The Big Tech Hearing Proved Congress Isn't Messing Around

The House antitrust subcommittee just concluded the highest-profile hearing into antitrust and competition since the 1970s. I wrote on Tuesday that the long-awaited hearing with the CEOs of Amazon, Apple, Facebook, and Google was more a test of Congress than of the tech leaders. So, how’d they do? Now that the hearing is over—it lasted some five and a half hours—I’m inclined to give the lawmakers something like a B-minus. With the notable exceptions of Republicans Jim Jordan and Matt Gaetz, who relentlessly flogged the hobbyhorse of supposed anti-conservative bias on the tech platforms, the committee proved that this is a serious and legitimately bipartisan investigation. But the hearing also illustrated how complicated the cases against these companies are, and how difficult they are to make in the brief soundbites that form the basic currency of American political debate.

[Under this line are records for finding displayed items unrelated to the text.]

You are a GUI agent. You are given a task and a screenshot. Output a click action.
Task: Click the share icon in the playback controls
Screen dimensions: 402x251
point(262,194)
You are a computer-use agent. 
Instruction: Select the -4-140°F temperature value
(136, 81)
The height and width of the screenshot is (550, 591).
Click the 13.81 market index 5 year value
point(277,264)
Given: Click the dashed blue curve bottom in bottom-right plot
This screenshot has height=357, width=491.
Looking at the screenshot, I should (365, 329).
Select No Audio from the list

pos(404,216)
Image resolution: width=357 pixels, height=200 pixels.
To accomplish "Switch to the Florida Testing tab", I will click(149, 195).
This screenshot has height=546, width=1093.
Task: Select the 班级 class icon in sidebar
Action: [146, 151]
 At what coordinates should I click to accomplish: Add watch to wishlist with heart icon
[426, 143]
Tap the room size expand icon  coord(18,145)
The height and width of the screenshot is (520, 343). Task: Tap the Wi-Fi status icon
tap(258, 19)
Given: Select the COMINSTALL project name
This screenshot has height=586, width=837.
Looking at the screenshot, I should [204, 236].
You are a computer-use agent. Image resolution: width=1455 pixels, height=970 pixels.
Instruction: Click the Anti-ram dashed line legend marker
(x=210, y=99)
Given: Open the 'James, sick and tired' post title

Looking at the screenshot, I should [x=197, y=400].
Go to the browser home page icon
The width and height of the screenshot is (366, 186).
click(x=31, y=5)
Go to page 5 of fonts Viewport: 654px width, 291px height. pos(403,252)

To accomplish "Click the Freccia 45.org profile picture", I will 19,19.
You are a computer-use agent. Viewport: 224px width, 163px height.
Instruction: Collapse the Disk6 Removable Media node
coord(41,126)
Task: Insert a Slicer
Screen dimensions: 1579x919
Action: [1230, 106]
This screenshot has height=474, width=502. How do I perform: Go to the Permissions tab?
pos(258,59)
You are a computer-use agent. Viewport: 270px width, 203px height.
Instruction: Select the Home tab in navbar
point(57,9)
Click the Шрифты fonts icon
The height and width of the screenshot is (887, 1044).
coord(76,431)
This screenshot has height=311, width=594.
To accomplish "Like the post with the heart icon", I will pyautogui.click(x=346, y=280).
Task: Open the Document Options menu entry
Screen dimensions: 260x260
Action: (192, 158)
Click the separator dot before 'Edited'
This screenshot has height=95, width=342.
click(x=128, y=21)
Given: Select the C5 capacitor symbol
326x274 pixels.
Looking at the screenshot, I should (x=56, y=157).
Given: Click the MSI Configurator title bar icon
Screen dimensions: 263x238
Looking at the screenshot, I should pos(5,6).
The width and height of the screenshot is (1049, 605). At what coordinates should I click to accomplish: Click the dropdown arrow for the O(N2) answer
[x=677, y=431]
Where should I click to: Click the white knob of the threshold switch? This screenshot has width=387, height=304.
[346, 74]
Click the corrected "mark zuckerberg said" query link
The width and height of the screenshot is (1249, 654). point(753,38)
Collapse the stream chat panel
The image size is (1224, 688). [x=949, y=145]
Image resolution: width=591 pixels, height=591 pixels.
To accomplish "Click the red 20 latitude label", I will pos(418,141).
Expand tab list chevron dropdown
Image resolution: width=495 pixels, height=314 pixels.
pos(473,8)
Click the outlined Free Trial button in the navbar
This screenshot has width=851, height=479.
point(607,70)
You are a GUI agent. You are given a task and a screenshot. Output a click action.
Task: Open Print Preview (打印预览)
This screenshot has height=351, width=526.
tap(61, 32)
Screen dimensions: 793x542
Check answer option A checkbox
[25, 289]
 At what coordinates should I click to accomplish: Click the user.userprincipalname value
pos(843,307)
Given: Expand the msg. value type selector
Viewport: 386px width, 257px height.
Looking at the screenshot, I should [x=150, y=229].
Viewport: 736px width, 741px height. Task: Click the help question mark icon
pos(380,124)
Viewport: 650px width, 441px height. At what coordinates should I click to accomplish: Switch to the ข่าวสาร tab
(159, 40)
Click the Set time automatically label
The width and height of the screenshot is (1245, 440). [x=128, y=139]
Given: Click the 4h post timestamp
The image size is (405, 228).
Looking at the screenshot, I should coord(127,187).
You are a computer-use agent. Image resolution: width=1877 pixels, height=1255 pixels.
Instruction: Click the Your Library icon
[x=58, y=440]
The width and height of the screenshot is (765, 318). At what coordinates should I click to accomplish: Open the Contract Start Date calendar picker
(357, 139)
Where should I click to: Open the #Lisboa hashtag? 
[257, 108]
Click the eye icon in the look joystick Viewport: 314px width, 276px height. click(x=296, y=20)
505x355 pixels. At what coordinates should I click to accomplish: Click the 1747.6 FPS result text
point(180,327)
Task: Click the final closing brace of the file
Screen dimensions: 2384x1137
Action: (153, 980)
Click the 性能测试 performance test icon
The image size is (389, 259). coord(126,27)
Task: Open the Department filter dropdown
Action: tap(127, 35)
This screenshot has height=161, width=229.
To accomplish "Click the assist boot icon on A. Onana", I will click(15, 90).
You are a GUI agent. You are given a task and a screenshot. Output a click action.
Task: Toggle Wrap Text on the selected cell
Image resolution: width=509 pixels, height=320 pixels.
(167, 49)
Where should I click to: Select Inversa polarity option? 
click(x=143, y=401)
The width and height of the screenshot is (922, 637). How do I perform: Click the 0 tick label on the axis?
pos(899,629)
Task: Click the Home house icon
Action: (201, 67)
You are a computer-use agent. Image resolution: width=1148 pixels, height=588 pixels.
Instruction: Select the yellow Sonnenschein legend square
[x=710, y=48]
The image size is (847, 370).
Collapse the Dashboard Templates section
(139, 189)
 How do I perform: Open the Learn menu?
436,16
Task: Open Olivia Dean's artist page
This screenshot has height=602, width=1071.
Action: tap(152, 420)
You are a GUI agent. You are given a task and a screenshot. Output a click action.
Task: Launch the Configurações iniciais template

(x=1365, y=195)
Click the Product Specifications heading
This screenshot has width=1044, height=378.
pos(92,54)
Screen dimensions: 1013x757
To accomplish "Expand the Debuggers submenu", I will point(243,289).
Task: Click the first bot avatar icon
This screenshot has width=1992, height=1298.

The hearing was the last step before the subcommittee issues its final report, capping an investigation that began in June 2019, and provided the first substantial taste of the fruits of that investigation. The members hit the CEOs with powerful evidence of alarming conduct by their companies, culled from explosive internal documents that are now part of the congressional record.

It took the lawmakers an oddly long time to get to Amazon founder and CEO Jeff Bezos, who was giving his very first congressional testimony. But once they did, they landed some of their hardest hits. The subcommittee presented internal emails showing that, in 2009, the company deliberately began selling diapers at a loss in order to price out of the market and force the company to accept a takeover—after which Amazon raised diaper prices back up. One email baldly declared that “these guys are our #1 short term competitor. . . . [W]e need to match pricing on these guys no matter what the cost.” The documents revealed that Amazon was willing to lose an astounding $200 million to execute the strategy. Temporarily selling products at a loss in order to drive out the competition is illegal.
Lawmakers also grilled Bezos over myriad allegations of Amazon mistreating third party sellers on its platform. In a particularly awkward exchange, Washington congresswoman Pramila Jayapal got Bezos to admit that he can’t guarantee that the company hasn’t violated its policy against using third-party seller data to inform and market its own private-label products. Like Amazon, Apple also took heat for alleged unfair treatment of third parties, specifically developers who are at Apple’s mercy if they want to reach iPhone customers through its App Store. But because the juiciest revelations concerned the other companies, Tim Cook mostly managed to fly under the radar.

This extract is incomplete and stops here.